For the first time, U.S. wildlife officials have backed construction of a wind power plant with a provision that allows for the death of an endangered California condor.

Conservationists said the decision to grant a right-of-way to Terra-Gen for the 153-megawatt Alta East wind power project in the Tehachapi Mountains north of Los Angeles – with a “take” permit for one bird over the course of a 30-year lease – could threaten recovery efforts for the condor.

california condor wind power
image via Gary Kramer

The California condor, with a wing span approaching 10 feet, nearly went extinct in the 1970s, its worldwide population falling below two dozen. A captive-breeding-and-release program has nudged the population to nearly 400 total in the wild and captivity.

While conservationists expressed fear, the government cast the take-permit decision in exactly the opposite terms. Officials noted the site is not one suited to condors and listed numerous protection and mitigation measures agreed to by Terra-Gen, which operates several-hundred megawatts of wind power in the region.

“This is a positive step as we continue to support the conservation and recovery of condors,” Ren Lohoefener, regional director for the U.S. Fish & Wildlife Service’s Pacific Southwest Region, said in a statement. “This project provides a basis for future consultations and an opportunity to engage other renewable energy companies and stakeholders with best practices that support condor recovery.”

Wildlife officials believe condors will be at little risk at Alta East, on 1,999 acres of public land and 593 acres of private land three miles northwest of Mojave and 11 miles east of Tehachapi. It’s not an area where the bird has historically hung out, and the site does not offer the sort of thermal updrafts that it likes to soar in.
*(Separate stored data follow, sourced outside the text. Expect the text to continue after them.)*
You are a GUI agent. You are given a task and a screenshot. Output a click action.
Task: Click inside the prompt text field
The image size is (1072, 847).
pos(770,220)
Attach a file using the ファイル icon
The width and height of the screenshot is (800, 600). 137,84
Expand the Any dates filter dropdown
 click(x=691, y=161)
In addition, the Bureau of Land Management said, the Alta East project was reduced from its originally proposed 106 turbines to 51. Terra-Gen also agreed to undertake “comprehensive condor detection and avoidance measures that greatly reduce risks to condors,” the BLM said. Initially, the wind farm will use a VHF-detection system and curtail operations if a bird is noted nearby. The Fish & Wildlife Service anticipates moving away from putting transmitters on the birds in the future, however, which means that Terra-Gen at some point will have to develop an alternative detection system, such as radar.

According to the Fish & Wildlife Service, “To date, there have been no documented condor collisions with wind turbines” in California or anywhere. So why go to these great lengths at this point? According to the biological opinion issued on the Alta East development [PDF]:

Collisions with the moving blades of wind turbines are a potential threat as California condors move into areas where wind energy development is expanding. Several proposed and existing wind energy projects overlap with or are in close proximity to the occupied and historical range of the California condor, including but not limited to, the Tehachapi Mountains, the Sierra Nevada mountain range, and the Salinas River Valley. Because of their communal feeding strategy, a single feeding event within a facility could kill many individuals.
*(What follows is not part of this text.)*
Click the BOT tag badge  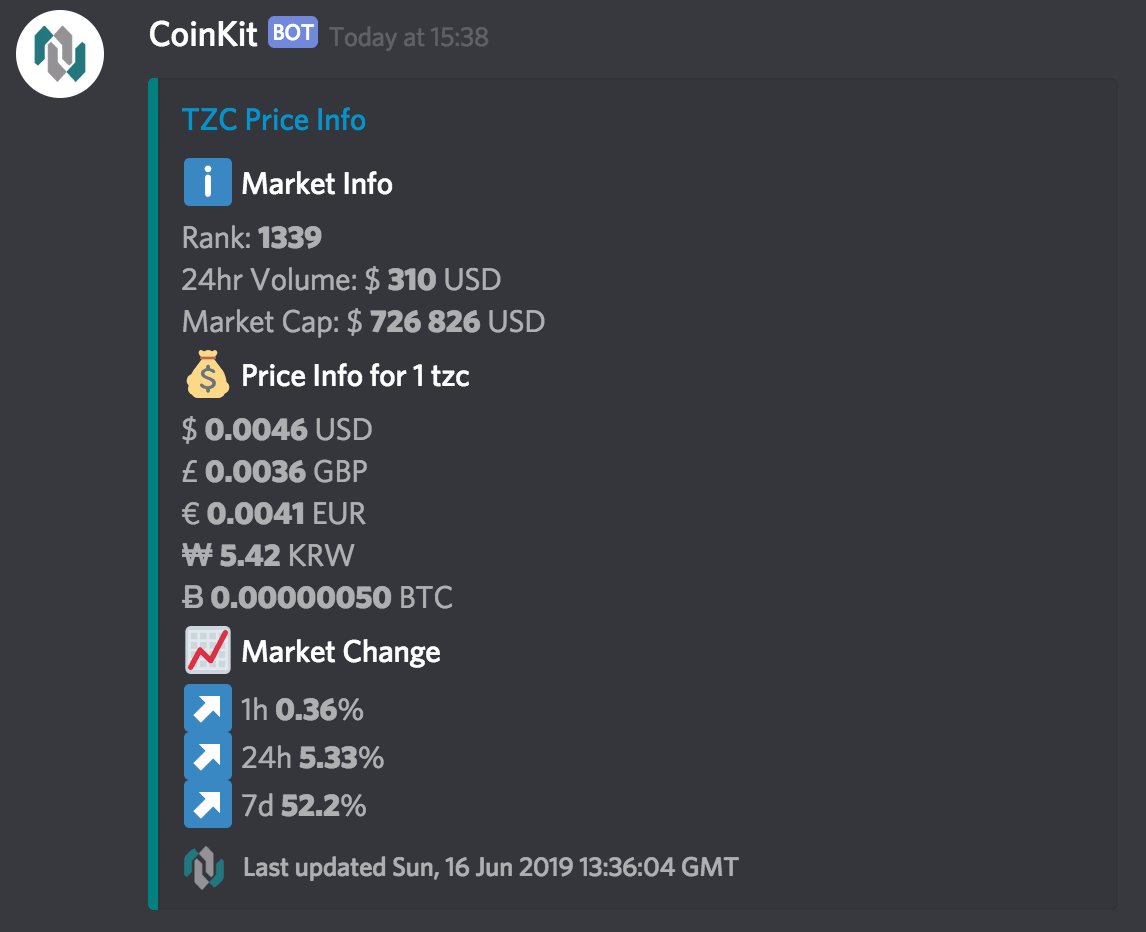point(292,32)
While wind turbines pose something of a theoretical threat to condors, the birds face a long list of other human-related challenges.
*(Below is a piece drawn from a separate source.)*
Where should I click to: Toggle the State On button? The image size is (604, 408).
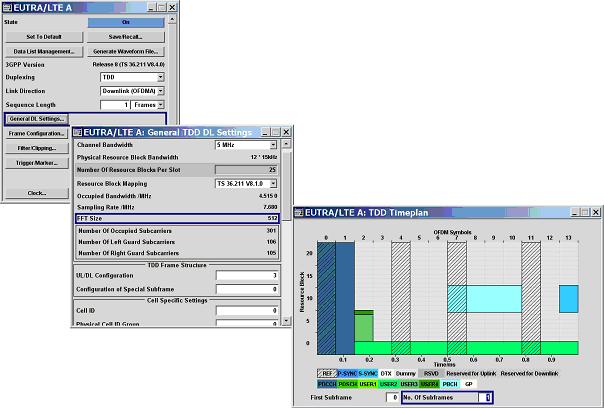126,22
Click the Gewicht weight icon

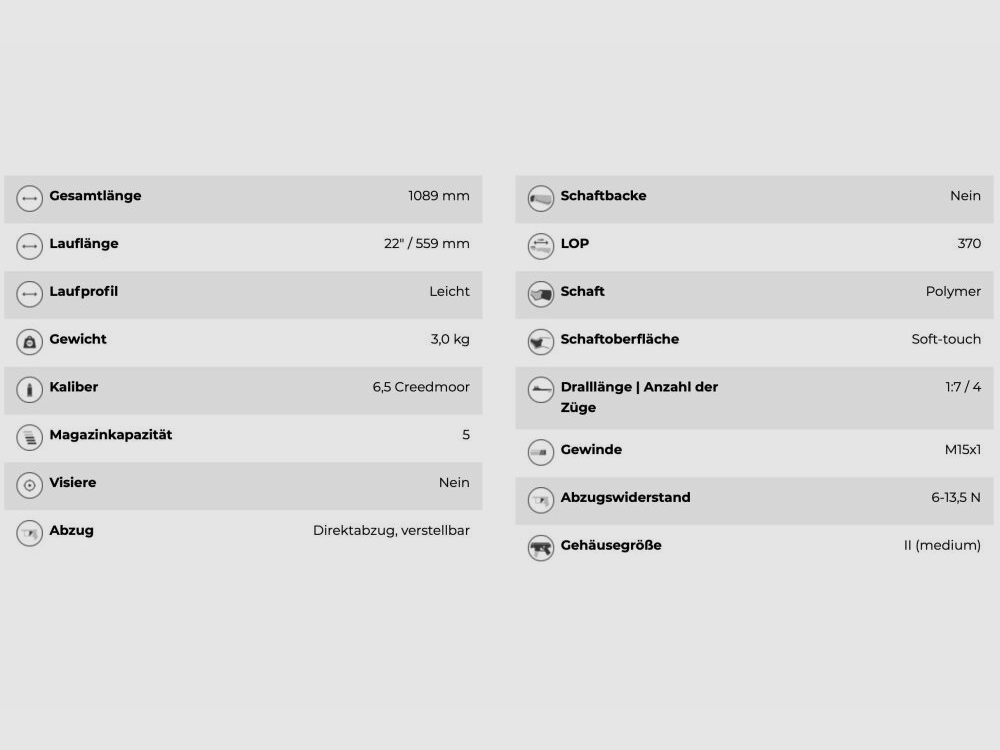pos(30,342)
Carcasses and gut piles left riddled with lead ammunition poison the birds; the Center for Biological Diversity estimates that of 161 condors released in Utah and Arizona since 1996, at least 38 have been killed by lead poisoning (yet the states refuse to require the use of nontoxic ammo).

Dating back to the early ’90s, when the birds began to be released back into the wild, 11 have died from collisions with or electrocution by power lines.

Breeding condors can ingest things like washers, copper wire, plastic and bottle caps and feed them to their nestlings; this “has been the major cause of nest failure in the breeding population” in California, biologists say.

Two condors have even been shot dead.

Against this backdrop, is a permit to take one condor in 30 years a big deal? The American Bird Conservancy thinks so. It worries about the condor and the broader damage the decision could have on various recovery efforts.

“The Department of Interior has signaled … that it is willing to sacrifice the money and hard work that are spent on private conservation efforts to recover endangered species in order to build wind farms,” the group’s Kelly Fuller said in a statement. “ABC is extremely concerned about the negative effects that this decision could have not only on the condor recovery program, but also on other recovery programs that rely on public-private partnerships, such as for Whooping Cranes.”